What I think could be improved is the way brood gets handled - it would be pretty cool if workers would have to get food from storage areas and feed the larvae 2-3 times before they actually pupate. That would also solve the kinda silly situation where you just place some food storage tiles under a food pile and can then collect said food and dish out new ants within seconds.
You'd then have the choice between collecting close to the food source and workers having to move longer distances when feeding the larvae or transporting the food back to food tiles near the brood so brood can be reared more efficiently.

Of course that would also require an interface part that allows you to order ants to transport food from one food storage area to another (it would work in a "group selection" like the chambers, basically select one food "chamber", press a button that says "transfer food to..." and then select another food "chamber" - if these orders could be set up permanently (and ideally even percentage-based, like >transport 25% of the incoming food to "chamber" 1, 25% to "chamber" 2, 25% to "chamber" 3 and keep 25% of the incoming food stored in the chamber<) it could even allow you to form transport chains across your nest to optimize food distribution.
This could be a really cool feature that adds some economical complexity to the game and actually gives players a reason to build semi-realistic looking nests. It would also give the "groupless" worker ants something to do beside replacing eggs and looking pretty (and obviously it would vastly increase the amount of ants required to maintain the nest which I consider a good thing and also a realistic one - in most ant colonies only 10-30 % of the workers are actually outside, the rest is managing the nest, although I think a 50/50 quota would be perfectly okay for gameplay purposes).

This also would help giving the player a feeling of actual achievement for creating something, for getting this complex ant hive machinery up and running - a tiny bit of a Factorio/Settlers/Citybuilder feeling but with much much simpler mechanics. Because let's face it the economical aspect in EotU is reaaaaally underdeveloped.

Oh and it would make the formicarium mode SO MUCH MORE INTERESTING and so much prettier to look at (and for formicarium mode you can simply slow down larvae development and make them need like 200 feedings instead of 2-3 like in the missions).

(Actually I'm gonna think this through and then make a larger topic about it, this really has potential...)
 

MikeSlugDisco

Community Manager
Staff member
Community Manager
I'll get John to double check the thread about beta backers. If anyone has used a different email address than your Kickstarter one, please let John know what that address is and he will give you the appropriate badge. Either send him a PM on here (but the PM system here isn't great) or email him john at slugdisco dot com.

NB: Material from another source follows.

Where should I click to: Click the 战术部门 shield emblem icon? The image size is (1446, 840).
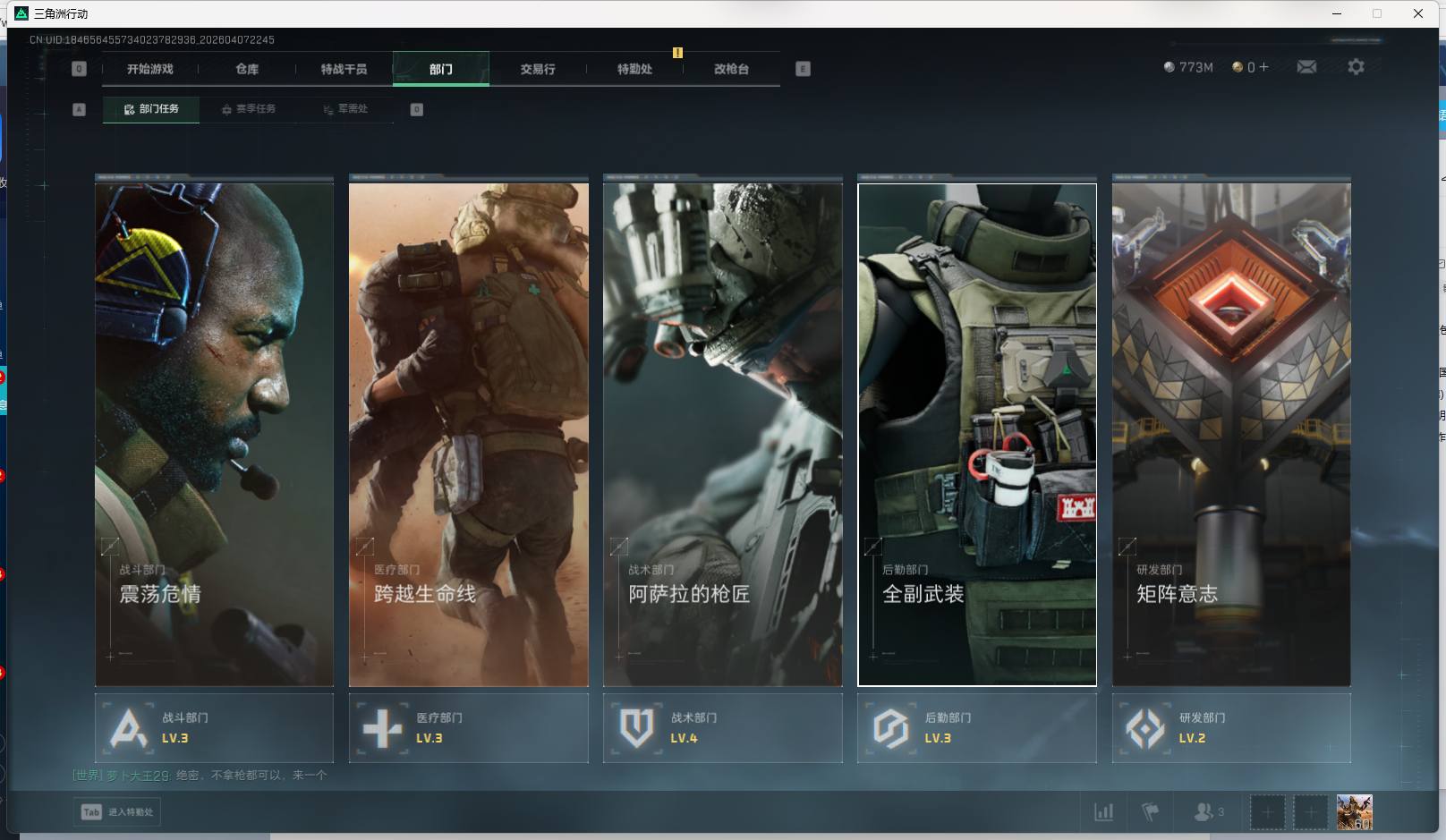pos(636,728)
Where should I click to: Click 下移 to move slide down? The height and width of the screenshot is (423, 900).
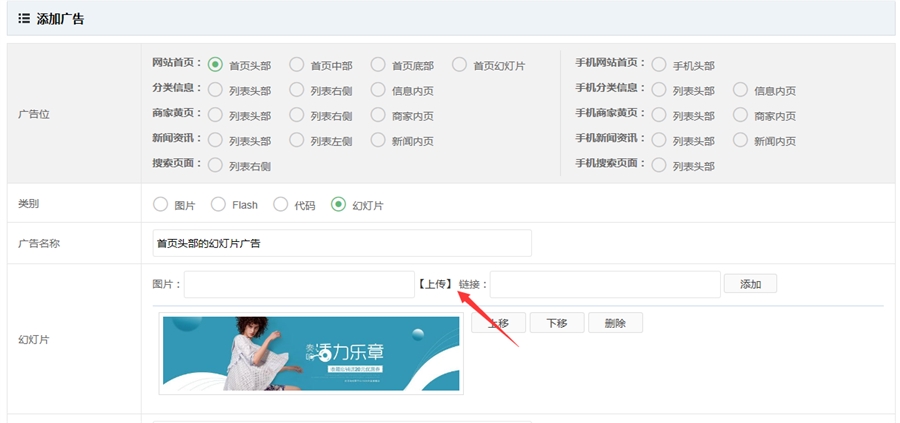[556, 323]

Today's update - our upgrade of the engine version EotU is using fixed some important systemic crashes, so that's great. Unfortunately it introduced some weird lighting issues in the underground - and with further experimentation it seems if we upgrade the engine one notch further those problems go away. So it looks like we're going down that route. Thankfully this isn't quite as dramatic an upgrade as the previous one, so we're expecting fewer problems from it. In a few hours once we've packaged a build we'll run through some testing ourselves, then we'll have an idea of when we're releasing it.
 

MikeSlugDisco

Community Manager
Staff member
Community Manager
Hi Hawkeyes - this is a closed beta for our Kickstarter backers. But don't worry, it will not be an extended beta, only a few weeks. In the meantime, download the backer's demo from itch.io and enjoy your exclusive supporter's level, Holdout!